_TASK DIRECTIONS_
Please write out, exactly as they appear, the line containing "Given: Tap the stacked layers Count icon" and every line after it to the end of the records, and nothing more.

_SOURCE DATA_
***

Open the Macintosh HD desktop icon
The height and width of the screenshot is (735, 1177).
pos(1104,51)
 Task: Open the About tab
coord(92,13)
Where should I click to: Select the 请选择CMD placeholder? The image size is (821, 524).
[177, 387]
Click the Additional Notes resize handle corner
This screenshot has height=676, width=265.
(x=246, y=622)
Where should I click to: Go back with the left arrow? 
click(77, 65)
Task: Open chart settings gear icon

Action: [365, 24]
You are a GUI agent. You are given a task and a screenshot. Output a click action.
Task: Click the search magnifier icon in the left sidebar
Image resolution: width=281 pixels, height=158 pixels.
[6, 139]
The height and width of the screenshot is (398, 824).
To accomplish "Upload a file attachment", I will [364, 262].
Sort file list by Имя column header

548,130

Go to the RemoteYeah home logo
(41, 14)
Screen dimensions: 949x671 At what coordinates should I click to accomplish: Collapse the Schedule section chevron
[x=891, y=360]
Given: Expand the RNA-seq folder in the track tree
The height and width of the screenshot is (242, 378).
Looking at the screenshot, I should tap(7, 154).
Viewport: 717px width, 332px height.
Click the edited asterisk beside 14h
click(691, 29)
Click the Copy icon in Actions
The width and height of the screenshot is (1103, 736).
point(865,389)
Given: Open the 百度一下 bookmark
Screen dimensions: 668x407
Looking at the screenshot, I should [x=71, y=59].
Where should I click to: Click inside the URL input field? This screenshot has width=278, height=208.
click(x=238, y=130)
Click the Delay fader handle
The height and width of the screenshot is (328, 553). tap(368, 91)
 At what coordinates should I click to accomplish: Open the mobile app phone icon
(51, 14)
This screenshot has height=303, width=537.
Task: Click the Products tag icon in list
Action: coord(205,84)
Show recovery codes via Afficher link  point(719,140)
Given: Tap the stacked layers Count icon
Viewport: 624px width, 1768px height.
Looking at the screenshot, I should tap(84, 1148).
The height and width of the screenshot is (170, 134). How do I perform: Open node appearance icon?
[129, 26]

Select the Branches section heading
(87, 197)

***

_EXERCISE ANSWER_
Given: Tap the stacked layers Count icon
Viewport: 624px width, 1768px height.
Looking at the screenshot, I should tap(84, 1148).
The height and width of the screenshot is (170, 134). How do I perform: Open node appearance icon?
[129, 26]

Select the Branches section heading
(87, 197)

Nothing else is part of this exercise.